Did you notice that? There’s virtually no crowd. You’re lifted from your sofa and put front and center. It’s like that tricky Byrne and Demme wanted to have a real-life concert experience from home or something.

10. It made waves for women in rock.

Tina Weymouth is a rock goddess. This master of the four string showed women everywhere what it’s like to play with the boys. Her insatiable playing style made room and infectious harmonies made it a little easier for women like Amanda Palmer and Kim Deal.

11. It made big bands one of the coolest things in live music. Again.

The big band might’ve been dead for few generations but Talking Heads didn’t care. Whether there were 4 or 14 people on stage, there was a jam going on. It made jamming cool again.

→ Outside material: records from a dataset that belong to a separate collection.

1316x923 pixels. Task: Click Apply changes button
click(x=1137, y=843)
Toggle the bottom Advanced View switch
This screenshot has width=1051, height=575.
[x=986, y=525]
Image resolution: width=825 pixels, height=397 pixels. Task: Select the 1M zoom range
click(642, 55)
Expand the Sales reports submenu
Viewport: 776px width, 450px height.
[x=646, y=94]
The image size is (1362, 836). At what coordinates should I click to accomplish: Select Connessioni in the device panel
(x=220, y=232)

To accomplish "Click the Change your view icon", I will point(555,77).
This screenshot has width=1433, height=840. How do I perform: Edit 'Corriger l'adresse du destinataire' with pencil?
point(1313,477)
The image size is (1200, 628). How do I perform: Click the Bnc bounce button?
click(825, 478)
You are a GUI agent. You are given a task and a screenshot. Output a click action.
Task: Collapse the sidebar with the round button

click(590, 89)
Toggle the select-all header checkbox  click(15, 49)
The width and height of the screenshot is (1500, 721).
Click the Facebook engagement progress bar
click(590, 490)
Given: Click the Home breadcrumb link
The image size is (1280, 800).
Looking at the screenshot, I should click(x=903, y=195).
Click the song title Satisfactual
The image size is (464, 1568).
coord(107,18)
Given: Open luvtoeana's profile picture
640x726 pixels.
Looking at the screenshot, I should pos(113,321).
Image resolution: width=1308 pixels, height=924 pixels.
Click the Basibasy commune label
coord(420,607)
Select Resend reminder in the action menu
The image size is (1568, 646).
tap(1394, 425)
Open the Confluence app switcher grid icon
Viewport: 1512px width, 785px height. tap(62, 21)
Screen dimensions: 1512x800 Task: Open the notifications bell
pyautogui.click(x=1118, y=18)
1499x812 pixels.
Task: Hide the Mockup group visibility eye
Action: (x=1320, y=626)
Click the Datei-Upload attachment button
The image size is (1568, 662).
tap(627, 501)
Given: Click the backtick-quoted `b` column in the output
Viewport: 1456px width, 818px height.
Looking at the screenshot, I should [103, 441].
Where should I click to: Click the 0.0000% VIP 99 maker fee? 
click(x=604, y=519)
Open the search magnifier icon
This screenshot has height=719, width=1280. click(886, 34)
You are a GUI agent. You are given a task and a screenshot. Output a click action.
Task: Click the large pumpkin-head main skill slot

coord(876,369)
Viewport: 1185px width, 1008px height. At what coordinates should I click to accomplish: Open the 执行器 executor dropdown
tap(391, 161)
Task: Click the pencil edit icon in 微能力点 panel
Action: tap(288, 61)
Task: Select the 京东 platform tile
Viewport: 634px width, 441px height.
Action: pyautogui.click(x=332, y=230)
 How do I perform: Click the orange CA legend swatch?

It made things like Phish, Widespread Panic, and even The Black Crowes way cool.

12. It infused intercultural music.

It showed us that all types of cultures can be thrown into rock and pop music. Bands far and wide, from Cake to The Flaming Lips, took what Talking Heads did with funk, jazz, electronic, and percussion-led rhythms and have been attempting to re-create since.

13. Let’s not forget about rock n’ roll.

We’ve talked jam, indie, experimental, and even a little Sugar Ray, but we can’t forget good ol’ rock ‘n roll music. The sheer ingenuity of the production was not only eye-opening, but it made waves for many in the 30 years to follow.

14. And we can’t, nor will we ever, forget the “big suit.”

Maybe a fashion statement, maybe a work of art, maybe both? However you look at the big suit, just don’t forget how damn cool it was.

15. It was a “Once In a Lifetime” performance.

Now that we know how Stop Making Sense helped shape music for generations to come, go out and celebrate the 30th anniversary of this piece of music history.